3.2 Characterization
3.2.1 FT-IR and NMR Spectroscopy
The structure of BnHPMAS was confirmed using FT-IR and NMR spectroscopy. Fig.1 shows the FT-IR spectrum of the prepared BnHPMAS 4 (DSBn 0.28, DSN 1.00). The residual OH groups exhibited stretching vibration at approximately 3420 cm-1 and typical absorption bands of the polymer backbone were detected at 2925 (CH), and 1154, 1086, and 1020 cm-1 (C—O—C). Moreover, the vibrations of the benzyl moiety were detected at 3026 cm-1 (C—H of aromatic ring), 1641 cm-1 (C=C), and 756 and 705 cm-1 (CH).

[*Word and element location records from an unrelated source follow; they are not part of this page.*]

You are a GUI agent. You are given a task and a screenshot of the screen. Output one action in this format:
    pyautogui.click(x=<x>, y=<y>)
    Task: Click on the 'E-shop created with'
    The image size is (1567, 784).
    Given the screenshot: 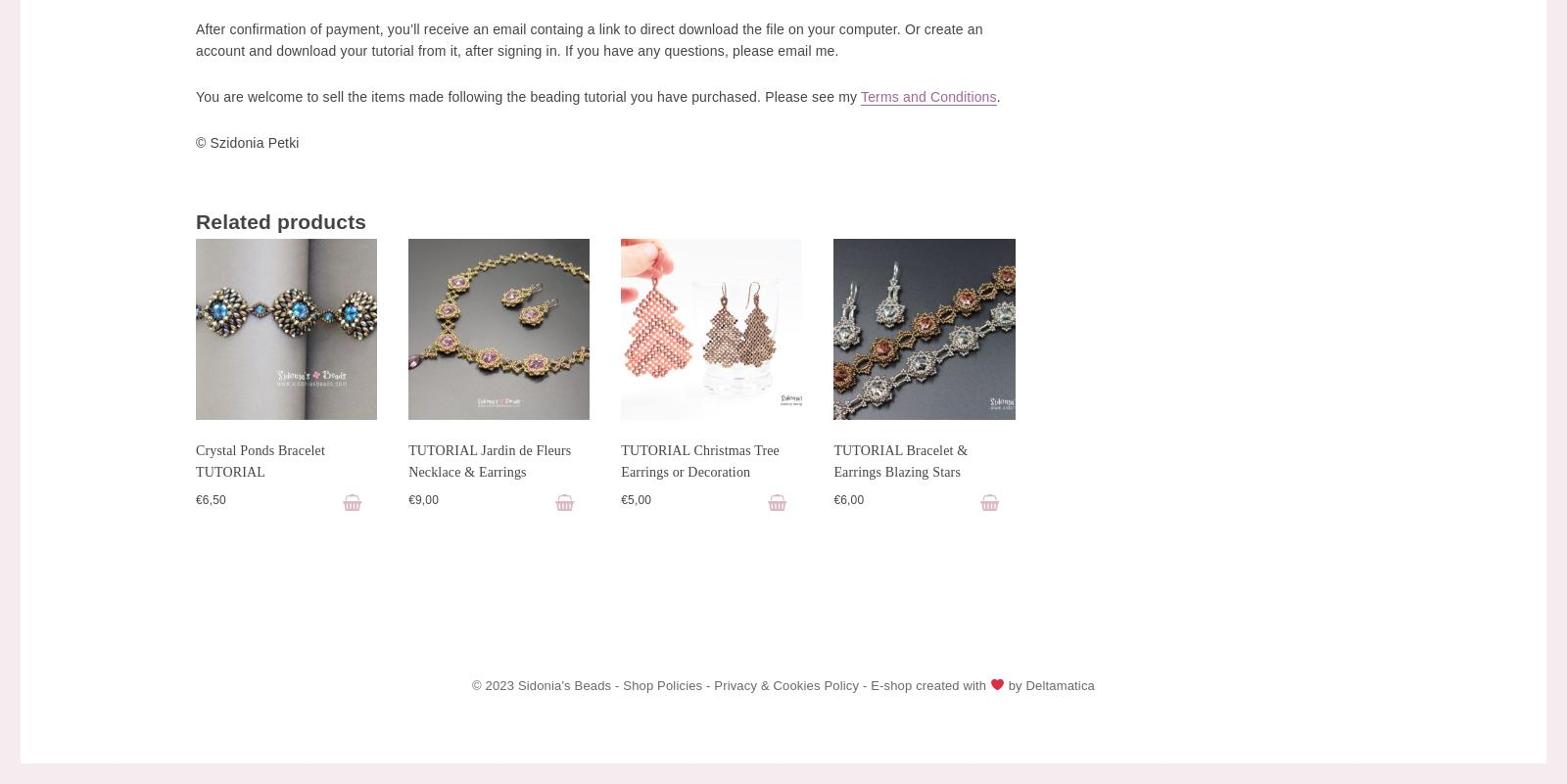 What is the action you would take?
    pyautogui.click(x=929, y=683)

The 13C NMR spectra in combination with the Distortionless Enhancement by Polarization Transfer (DEPT) 13C technique in D2O at 300 K allowed the assignment of structural features of BnHPMAS 8 (DSBn 0.58, MSN 0.71, Fig.2). The carbon atoms of the modified AGU (2~5) were detected between 70 and 78 ppm. A signal at 60.6 ppm indicates the unsubstituted position 6 of the repeating unit. The chemical modification of the AGU in the primary position resulted in a significant shift of the signals to 68.6 ppm. The peak of position 1 was influenced by a substituent at position 2 resulting in the C1’-signal at approximately 96.7 ppm, whereas a signal for C-1 (unmodified position 2) was not visible, which appeared with a down-field shift of 3~5 ppm. The signal of the functionalized position 2 was observed at approximately 80.4 ppm. Moreover, the aromatic resonances of the benzyl ether were observed at 128.8 (C9~11) and 137.4 ppm (C8). The CH2 group (C7) overlapped with the AGU carbon atoms and could not be assigned. Further peaks appeared in the 13C NMR spectrum of BnHPMAS 8 (Fig.2) at 65.3 ppm and 68.1 ppm (C13 and C14 of the cationic substituent), and at 54.3 ppm (CH3 group C15 of the HPMA substituent). The chemical shift of C12 was 73.2 ppm, which was also in the range of the AGU carbon atoms. From the NMR spectra, it could be concluded that a substituent distribution within the AGU occurred in the order O-2 >>O-6>O-3. 3.2.2 Properties
Amphiphilic polyelectrolytes are used as solvents and thickeners owing to their ability to drastically change the rheological properties of aqueous solutions and suspensions[18-19]. The toxicity of native or modified starch used during paper production is classified as non-hazardous[20]. Owing to its cationic and hydrophobic groups, BnHPMAS obtained has significant potential to be used in the removal of dissolved and colloidal substances in paper cycling water[21].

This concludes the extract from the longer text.